The last thing I need from Microsoft is a $200 transluscent window dressing upgrade with free DRM, an upgrade to a browser I don't use, and God-knows-what NSA backdoors. So now I'm definitely buying a Mac when the new Intel-based towers come out.

I'll have to do my .NET development via Mono, virtualization of XP, or RDP into my XP machine, none of which sound like terrible solutions since I don't program often at home anymore (too busy with photography, friends, off-season reality television, etc.). Other than .NET, the only Windows hold-out for me was Pixmantec's RAW Shooter Premium, and that product just got bought and buried by Adobe, so I'm switching to Bibble (which supports XP, MacOS, and Linux).

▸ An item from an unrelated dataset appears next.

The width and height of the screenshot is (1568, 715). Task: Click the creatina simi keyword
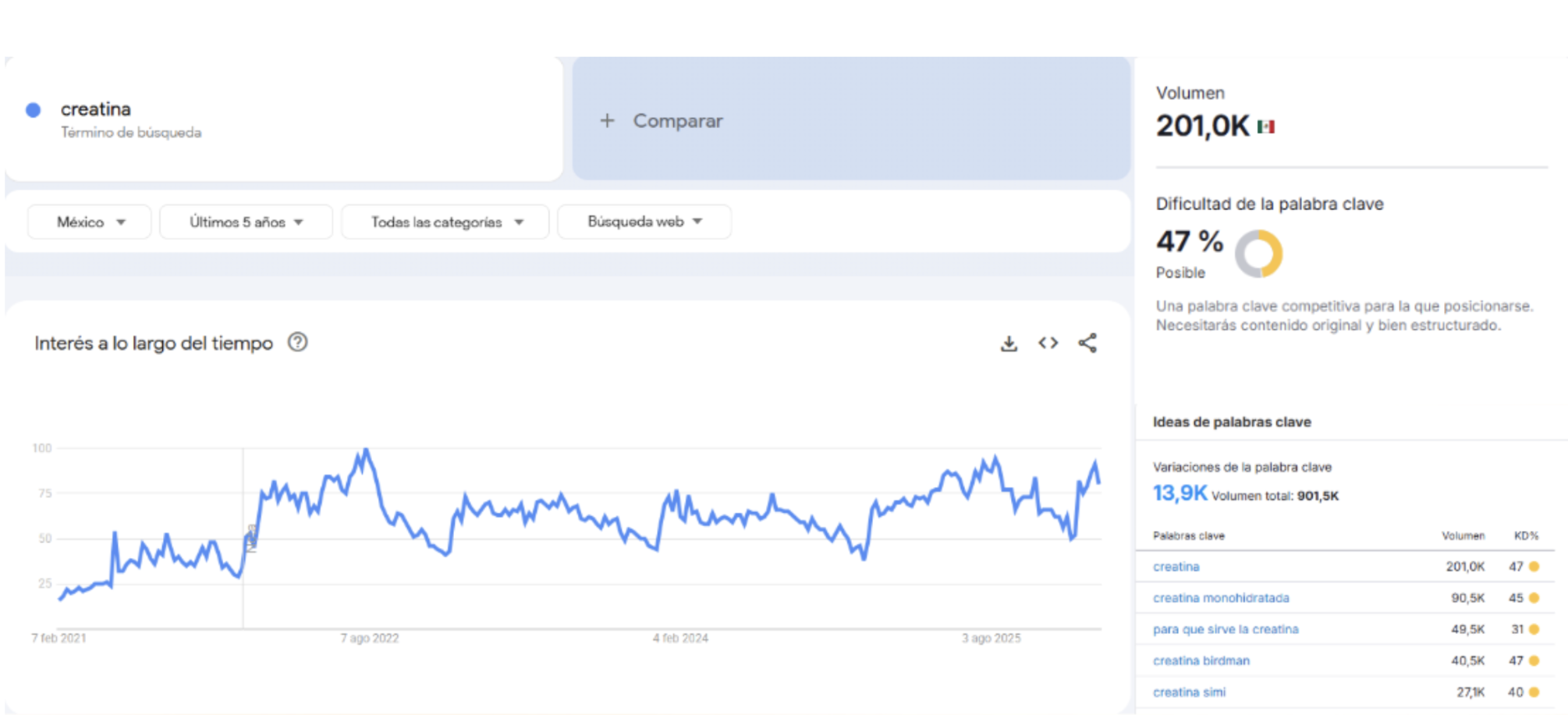click(x=1189, y=692)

Maybe I'm going from the frying pan into the fire. I know Apple's "hip" image doesn't hold up to some pinky-rotating evil decisions they've made in the past (proprietary file formats, $$$.Mac, crippleware Quicktime, iTunes DRM, hardware lock-in, etc.). But I'm growing weary of the devil I know, and after 20 years of being a Microsoft OS fan-boy (minus a short wayward relationship with OS/2 Warp and another with Linux in college), it's time to see how the other 5% live.
Author: "--" Tags: ".NET;Programming/Technology"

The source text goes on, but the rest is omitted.